[WHAT THE TASK REQUIRES] Repeat exactly the opening lines of the records, ending with the line that contains "Task: Close the Hive detector panel".

[DATA FOR THIS EXERCISE]
*** Block opens ***

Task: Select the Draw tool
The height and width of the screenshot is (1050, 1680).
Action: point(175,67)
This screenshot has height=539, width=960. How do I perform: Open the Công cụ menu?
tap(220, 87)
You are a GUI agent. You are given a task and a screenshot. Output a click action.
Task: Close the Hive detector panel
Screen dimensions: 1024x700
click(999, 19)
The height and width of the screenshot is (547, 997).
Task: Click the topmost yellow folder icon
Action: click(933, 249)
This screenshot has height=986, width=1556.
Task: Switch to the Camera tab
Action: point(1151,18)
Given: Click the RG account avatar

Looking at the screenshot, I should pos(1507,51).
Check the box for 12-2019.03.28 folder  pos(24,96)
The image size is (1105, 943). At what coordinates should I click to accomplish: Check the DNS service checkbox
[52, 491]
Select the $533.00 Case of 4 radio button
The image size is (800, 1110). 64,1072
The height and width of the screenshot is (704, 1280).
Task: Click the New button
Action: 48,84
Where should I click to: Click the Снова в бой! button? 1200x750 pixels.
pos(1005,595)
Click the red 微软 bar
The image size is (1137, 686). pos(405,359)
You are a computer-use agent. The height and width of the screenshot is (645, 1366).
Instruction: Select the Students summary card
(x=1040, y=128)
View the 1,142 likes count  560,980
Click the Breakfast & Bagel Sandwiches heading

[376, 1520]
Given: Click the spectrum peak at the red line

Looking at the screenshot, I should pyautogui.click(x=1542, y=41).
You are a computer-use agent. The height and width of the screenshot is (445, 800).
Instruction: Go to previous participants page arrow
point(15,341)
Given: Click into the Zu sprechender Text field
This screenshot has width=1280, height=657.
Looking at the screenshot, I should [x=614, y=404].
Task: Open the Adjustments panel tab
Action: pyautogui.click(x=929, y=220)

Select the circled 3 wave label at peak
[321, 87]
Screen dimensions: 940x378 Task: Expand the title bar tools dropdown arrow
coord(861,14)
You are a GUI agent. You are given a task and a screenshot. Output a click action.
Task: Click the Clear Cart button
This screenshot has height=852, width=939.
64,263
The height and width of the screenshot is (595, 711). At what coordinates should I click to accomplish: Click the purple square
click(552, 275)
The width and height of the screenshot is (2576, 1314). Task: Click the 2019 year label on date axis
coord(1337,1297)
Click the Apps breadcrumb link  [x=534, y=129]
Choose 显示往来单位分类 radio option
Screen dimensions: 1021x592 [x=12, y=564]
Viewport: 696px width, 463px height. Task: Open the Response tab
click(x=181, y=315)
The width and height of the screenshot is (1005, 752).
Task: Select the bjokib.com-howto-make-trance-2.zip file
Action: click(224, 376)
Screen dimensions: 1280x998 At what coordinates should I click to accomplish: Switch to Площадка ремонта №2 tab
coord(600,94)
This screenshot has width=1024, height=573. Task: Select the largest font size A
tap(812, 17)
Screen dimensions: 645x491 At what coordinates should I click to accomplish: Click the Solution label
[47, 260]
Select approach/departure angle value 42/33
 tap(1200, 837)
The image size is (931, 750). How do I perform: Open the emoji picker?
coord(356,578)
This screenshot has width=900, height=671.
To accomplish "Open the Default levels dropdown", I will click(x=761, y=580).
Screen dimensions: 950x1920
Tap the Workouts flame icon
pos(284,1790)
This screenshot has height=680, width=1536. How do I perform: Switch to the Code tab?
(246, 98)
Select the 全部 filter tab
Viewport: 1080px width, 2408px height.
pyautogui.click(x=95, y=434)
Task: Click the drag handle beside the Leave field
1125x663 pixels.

*** Block closes ***

[EXERCISE SOLUTION]
Task: Select the Draw tool
The height and width of the screenshot is (1050, 1680).
Action: point(175,67)
This screenshot has height=539, width=960. How do I perform: Open the Công cụ menu?
tap(220, 87)
You are a GUI agent. You are given a task and a screenshot. Output a click action.
Task: Close the Hive detector panel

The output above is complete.